**What you should do**
Every line below that contains "screenshot" is to be copied.

Saved data entries
----------
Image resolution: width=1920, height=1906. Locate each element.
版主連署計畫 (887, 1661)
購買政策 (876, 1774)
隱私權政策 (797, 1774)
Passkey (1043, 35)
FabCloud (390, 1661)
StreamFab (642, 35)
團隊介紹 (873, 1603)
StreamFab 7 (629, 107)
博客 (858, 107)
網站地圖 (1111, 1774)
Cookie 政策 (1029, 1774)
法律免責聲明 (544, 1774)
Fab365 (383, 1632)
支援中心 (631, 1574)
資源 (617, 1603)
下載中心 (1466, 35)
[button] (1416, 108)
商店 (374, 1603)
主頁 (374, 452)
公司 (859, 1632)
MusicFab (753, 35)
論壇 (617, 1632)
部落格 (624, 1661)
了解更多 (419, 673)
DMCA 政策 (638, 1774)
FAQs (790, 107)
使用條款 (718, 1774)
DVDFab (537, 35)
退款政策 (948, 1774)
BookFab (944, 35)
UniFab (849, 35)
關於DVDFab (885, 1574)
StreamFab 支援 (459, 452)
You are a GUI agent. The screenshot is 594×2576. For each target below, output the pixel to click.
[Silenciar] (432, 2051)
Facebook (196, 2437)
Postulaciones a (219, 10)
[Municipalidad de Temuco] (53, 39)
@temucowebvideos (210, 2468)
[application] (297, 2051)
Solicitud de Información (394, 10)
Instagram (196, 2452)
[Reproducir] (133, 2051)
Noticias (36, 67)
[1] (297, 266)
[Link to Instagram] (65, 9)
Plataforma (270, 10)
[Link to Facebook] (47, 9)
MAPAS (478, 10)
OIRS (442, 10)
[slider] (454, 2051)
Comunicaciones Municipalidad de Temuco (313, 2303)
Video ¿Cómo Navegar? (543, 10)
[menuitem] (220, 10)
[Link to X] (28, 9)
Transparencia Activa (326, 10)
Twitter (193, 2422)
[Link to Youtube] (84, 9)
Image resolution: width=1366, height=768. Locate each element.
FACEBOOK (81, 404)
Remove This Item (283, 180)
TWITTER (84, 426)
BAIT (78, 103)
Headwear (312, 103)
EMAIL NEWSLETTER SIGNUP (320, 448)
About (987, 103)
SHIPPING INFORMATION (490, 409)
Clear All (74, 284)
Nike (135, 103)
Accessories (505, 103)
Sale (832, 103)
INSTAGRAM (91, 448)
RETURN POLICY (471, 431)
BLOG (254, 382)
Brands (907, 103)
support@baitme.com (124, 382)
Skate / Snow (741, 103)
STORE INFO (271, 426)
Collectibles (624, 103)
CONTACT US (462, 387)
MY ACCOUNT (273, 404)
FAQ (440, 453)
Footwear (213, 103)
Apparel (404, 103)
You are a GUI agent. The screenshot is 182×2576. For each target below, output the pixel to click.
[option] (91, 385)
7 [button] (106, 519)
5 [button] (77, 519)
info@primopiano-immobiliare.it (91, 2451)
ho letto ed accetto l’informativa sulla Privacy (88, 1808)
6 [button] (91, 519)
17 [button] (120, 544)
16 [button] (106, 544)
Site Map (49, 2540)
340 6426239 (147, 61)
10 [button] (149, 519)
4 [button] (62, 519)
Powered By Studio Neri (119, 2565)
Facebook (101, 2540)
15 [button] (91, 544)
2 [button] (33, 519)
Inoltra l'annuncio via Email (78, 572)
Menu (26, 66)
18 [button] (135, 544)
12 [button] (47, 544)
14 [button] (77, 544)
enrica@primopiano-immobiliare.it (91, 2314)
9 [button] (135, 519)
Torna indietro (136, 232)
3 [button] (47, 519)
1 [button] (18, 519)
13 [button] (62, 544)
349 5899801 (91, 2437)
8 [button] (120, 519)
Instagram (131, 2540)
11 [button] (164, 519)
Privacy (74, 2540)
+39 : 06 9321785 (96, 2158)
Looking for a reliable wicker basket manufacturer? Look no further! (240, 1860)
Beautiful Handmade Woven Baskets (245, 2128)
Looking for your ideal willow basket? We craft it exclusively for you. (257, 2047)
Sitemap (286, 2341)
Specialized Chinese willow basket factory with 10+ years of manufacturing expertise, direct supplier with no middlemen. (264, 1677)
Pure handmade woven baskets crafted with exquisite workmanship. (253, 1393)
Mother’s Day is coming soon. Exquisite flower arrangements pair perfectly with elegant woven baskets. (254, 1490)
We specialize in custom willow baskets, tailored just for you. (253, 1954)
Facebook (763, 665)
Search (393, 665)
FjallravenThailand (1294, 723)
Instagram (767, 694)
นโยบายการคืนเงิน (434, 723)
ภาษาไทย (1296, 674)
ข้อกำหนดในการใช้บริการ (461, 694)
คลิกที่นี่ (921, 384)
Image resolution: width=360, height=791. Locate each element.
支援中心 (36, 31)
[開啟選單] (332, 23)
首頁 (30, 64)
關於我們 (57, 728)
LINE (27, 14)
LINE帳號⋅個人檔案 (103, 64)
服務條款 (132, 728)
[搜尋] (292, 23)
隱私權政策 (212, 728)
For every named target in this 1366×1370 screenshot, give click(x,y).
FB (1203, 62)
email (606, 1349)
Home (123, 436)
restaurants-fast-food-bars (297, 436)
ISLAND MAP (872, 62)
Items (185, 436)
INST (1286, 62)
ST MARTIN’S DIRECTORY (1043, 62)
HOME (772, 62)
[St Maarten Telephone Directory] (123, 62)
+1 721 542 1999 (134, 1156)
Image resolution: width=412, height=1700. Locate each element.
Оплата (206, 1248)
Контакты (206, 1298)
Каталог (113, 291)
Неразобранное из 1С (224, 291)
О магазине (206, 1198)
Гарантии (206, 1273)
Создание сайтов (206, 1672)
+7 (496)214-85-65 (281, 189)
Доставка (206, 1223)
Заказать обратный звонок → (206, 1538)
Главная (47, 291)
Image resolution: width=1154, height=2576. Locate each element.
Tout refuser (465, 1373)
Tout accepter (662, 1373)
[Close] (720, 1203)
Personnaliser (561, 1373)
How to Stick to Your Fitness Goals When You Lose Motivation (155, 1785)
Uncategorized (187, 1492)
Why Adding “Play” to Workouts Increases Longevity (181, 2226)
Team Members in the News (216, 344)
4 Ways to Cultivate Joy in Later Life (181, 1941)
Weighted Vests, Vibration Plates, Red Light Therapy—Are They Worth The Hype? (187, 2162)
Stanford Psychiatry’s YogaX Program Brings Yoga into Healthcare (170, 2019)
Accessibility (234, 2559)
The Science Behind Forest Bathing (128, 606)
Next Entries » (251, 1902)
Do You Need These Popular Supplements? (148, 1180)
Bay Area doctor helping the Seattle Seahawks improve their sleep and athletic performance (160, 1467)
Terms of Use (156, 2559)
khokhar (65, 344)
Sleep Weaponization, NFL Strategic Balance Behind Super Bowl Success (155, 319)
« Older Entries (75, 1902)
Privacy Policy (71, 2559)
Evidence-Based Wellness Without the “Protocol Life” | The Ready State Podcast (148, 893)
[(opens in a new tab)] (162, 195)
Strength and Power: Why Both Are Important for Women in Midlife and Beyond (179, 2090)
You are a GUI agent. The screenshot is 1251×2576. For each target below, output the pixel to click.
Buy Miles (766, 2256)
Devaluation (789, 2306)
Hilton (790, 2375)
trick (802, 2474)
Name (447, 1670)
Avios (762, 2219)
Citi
----------
**Exercise result**
You are a GUI agent. The screenshot is 594×2576. For each target below, output the pixel to click.
You are a GUI agent. The screenshot is 182×2576. For each target below, output the pixel to click.
For every named target in this 1366×1370 screenshot, give click(x,y).
You are a GUI agent. The screenshot is 1251×2576. For each target below, output the pixel to click.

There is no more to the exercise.